Пауза. Надо повторить.

— Он преследует.

— Он спасает!

— Он спасает.

— Он ухаживает!

— Он ухаживает.

— Он защищает!

— Он защищает.

— Дарами осыпает!

— Этого не было.

Танис взмахнул кулаком.

— Он дарами осыпает! Мне нравится, я включу это в мою оду, которую сочиню сейчас.

Том взмахнул кулаком, подражая Танису.

— Он дарами осыпает!

— И ты тоже!

— И ты тоже.

— Нет, ты скажи: «И я тоже».

— И я тоже.

— Все, я уже ушел. Сочинять, сочинять и сочинять. — Танис махнул рукой обоим. — До Сбора. — Он понесся прочь, но через несколько шагов обернулся. — Сказать ей, что ты ждешь?

— Кому?

— Красе твоей. Рашели. Рашель, парень!

Прямо сейчас? Что-то он еще нетвердо усвоил технику завоевания красавицы. Но в данный момент, получив озвученную Микалом заповедь, следовало согласиться.

— Конечно! — с энтузиазмом выпалил Том.

— Ха-ха! — И Танис понесся дальше.

Микал поглядел ему вслед.

— Чудесно, великолепно, потрясающе!

— Ты, кажется, никак не можешь составить о нем единого мнения, — скептически произнес Том.

— Он человек. Я не могу не восхищаться каждым человеком.

— Да-да, конечно, — поспешно, однако с некоторым сомнением в голосе согласился Том.

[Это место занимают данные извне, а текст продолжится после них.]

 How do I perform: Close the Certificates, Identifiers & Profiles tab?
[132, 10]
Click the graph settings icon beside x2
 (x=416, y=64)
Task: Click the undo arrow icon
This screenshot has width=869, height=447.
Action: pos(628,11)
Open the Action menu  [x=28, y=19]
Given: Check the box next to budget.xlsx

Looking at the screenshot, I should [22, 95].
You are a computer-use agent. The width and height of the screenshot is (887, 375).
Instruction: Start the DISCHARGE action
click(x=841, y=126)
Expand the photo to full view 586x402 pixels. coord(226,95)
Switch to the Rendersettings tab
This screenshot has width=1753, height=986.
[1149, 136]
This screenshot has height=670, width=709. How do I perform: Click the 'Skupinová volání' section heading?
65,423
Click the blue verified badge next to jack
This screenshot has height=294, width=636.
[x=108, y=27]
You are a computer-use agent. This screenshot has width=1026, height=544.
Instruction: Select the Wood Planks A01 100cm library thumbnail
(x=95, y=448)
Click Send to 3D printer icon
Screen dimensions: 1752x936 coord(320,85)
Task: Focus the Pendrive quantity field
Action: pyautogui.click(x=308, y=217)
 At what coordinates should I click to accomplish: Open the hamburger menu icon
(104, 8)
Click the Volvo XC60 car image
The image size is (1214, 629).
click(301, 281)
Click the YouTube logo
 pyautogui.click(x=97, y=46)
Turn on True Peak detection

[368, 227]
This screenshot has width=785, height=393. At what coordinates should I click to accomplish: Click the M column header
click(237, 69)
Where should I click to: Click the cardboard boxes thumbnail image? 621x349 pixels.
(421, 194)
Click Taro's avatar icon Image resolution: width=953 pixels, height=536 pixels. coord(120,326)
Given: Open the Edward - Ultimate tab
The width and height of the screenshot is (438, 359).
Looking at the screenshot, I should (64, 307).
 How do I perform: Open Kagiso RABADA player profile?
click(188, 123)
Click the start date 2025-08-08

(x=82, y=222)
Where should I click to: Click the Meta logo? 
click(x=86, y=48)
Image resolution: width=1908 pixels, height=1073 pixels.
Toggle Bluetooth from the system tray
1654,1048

Танис уже казался маленькой фигуркой, бегущей по главной улице деревни, вероятно, на ходу распространяя новость о том, что лихой посетитель из дальних краев сейчас на холме готовится ухаживать, преследовать и завоевывать свою красу ненаглядную Рашель.

Микал отвернулся от долины.

— Высокое Чувство. Сбор. Иногда я готов на все, лишь бы стать одним из вас, быть причастным ко всему этому. — Он отпрыгнул на несколько ярдов и тоскливо уставился в сторону горизонта. — Иногда тяжко становится. Трудно просто сидеть и наблюдать.

Вот так! И попробуй поспорить с Микалом по поводу его отношения к истории, по поводу его решимости удержать ее от людей.

Краешком глаза Томас заметил фигуру, быстро приближающуюся со стороны деревни. Сердце его подпрыгнуло в груди. Рашель! Лица не видно, но знакомое платье развевается в ритме знакомой походки. Она направлялась к выходу из деревни, как ребенок, спешащий к тележке мороженщика.

Значит, Танис сказал ей…

Том ощутил панику. Во что он ввязался? И в каком темпе! Он и дня еще не пробыл в деревне. Они тут все, похоже, помешаны на любви. Естественно, большой и чистой, и без всякого разбивания сердец.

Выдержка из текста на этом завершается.